A Science career should not be like a Mastermind game

You do an experiment or a clinical study and you are the code braker not knowing the peg positions and colors ( set by a code maker ).

The codebreaker tries to guess the pattern, in both order and color, within twelve (or ten, or eight) turns. Each guess is made by placing a row of code pegs on the decoding board. Once placed, the codemaker provides feedback by placing from zero to four key pegs in the small holes of the row with the guess. A red or black key peg is placed for each code peg from the guess which is correct in both color and position. A white key peg indicates the existence of a correct color code peg placed in the wrong position (Wikipedia).

Each experiment costs considerable time and usually quite some money. Mostly an experiment provides a result and if you publish that result, you will get between zero and 4 pegs.
Zero pegs (“negative findings”) is definitely a great result but you will never make a science career just for the simple reason as research administrations can count only pegs.

Yes, they are not involved in the game (not a problem), they are not even interested in the result (not a problem). But they have plenty of time (big problem), so they sum up peg counts, they make statistics about averages per guess, they count ratios of white and red pegs, they even invent new complicated stats like number of guesses with pegs being greater than the order number of a particular guess ( or something like that also called Hirsch factor).

So the whole science award system is being optimized towards peg counts while the public still believes it is about problem solving or something like that.

It could be so simple, if they could just count the number of guesses necessary until you get four red pegs – the only relevant figure for a great mind, yea, yea (with credits to SD).
=====
[The task] Retype the passage of the Mastermind essay that begins with the words containing "So the whole" and ends with "something like that.". The items that come next are unrelated material, separate from the Mastermind essay.

(Stored items)
=====
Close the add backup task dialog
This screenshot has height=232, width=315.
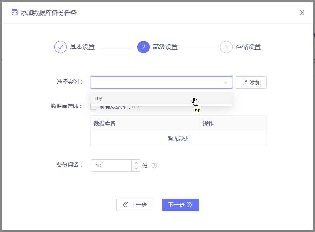coord(302,12)
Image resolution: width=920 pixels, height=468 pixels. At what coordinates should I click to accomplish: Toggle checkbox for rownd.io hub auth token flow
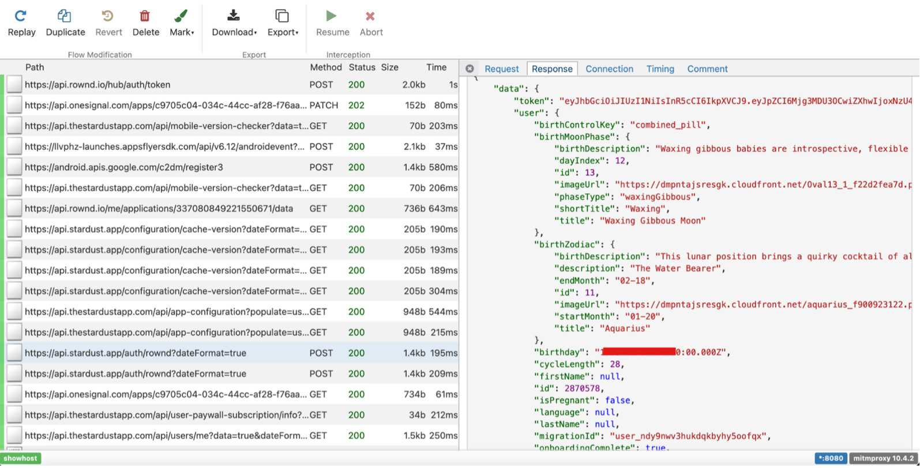(14, 85)
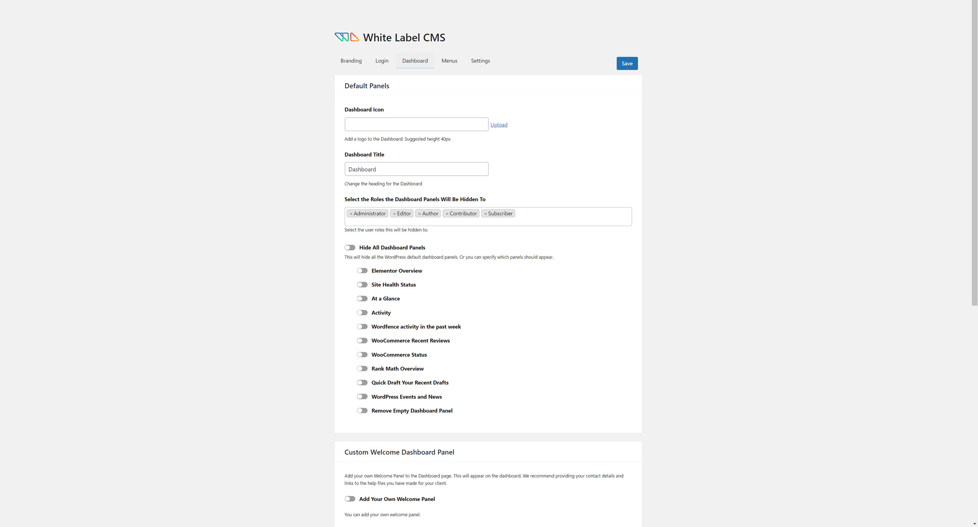Toggle Hide All Dashboard Panels

pos(350,248)
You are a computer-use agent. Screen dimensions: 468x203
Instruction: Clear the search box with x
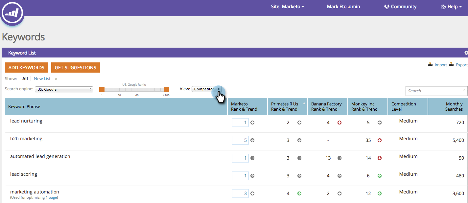pyautogui.click(x=464, y=90)
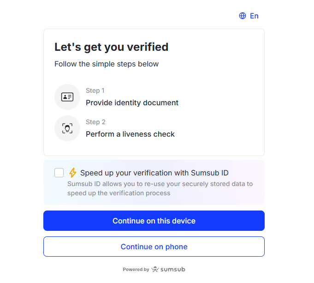Choose Continue on phone
314x283 pixels.
(x=154, y=247)
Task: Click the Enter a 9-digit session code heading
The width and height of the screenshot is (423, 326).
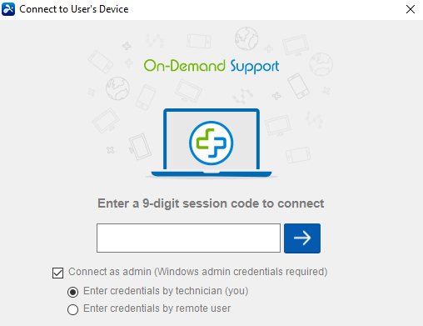Action: (x=211, y=203)
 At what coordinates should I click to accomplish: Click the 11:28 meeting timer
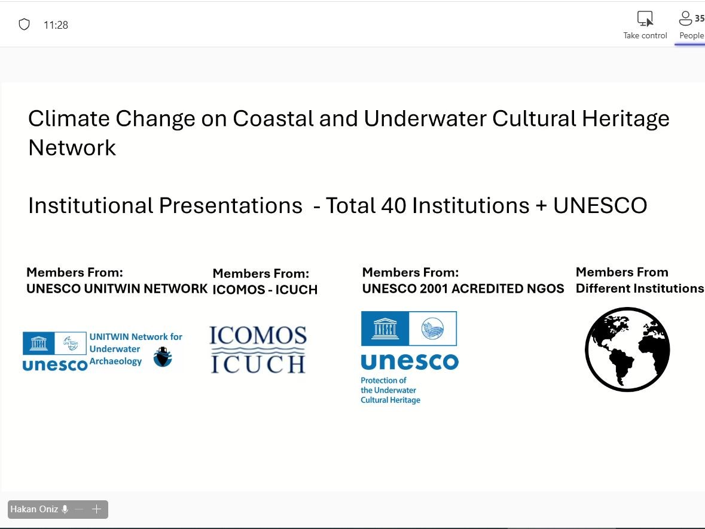point(56,25)
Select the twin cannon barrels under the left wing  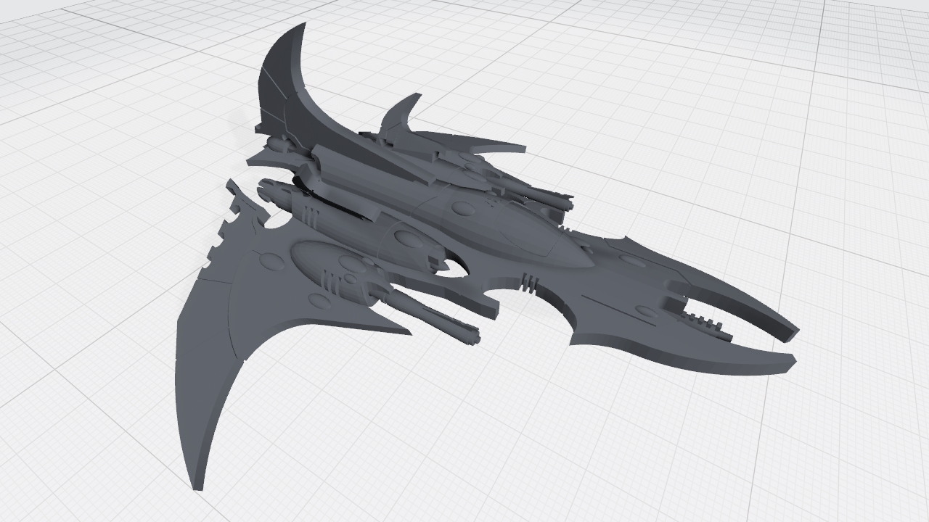point(435,318)
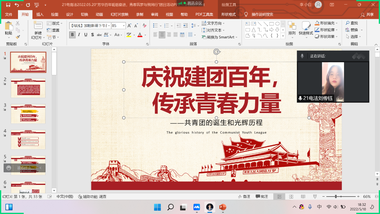Open the 插入 ribbon tab
Screen dimensions: 380x214
click(40, 14)
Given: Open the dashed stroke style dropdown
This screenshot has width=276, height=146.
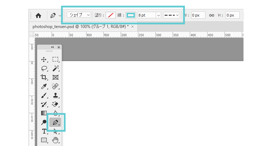Looking at the screenshot, I should [172, 15].
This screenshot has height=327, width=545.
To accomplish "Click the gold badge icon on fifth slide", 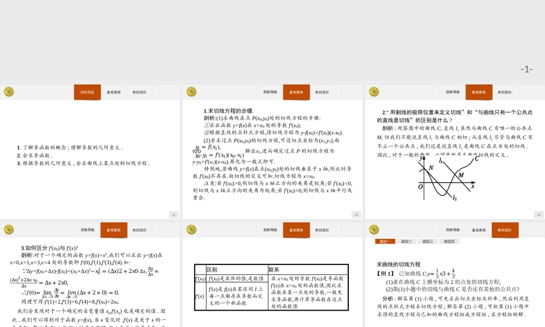I will 191,229.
=====
[Task output]
So the whole science award system is being optimized towards peg counts while the public still believes it is about problem solving or something like that.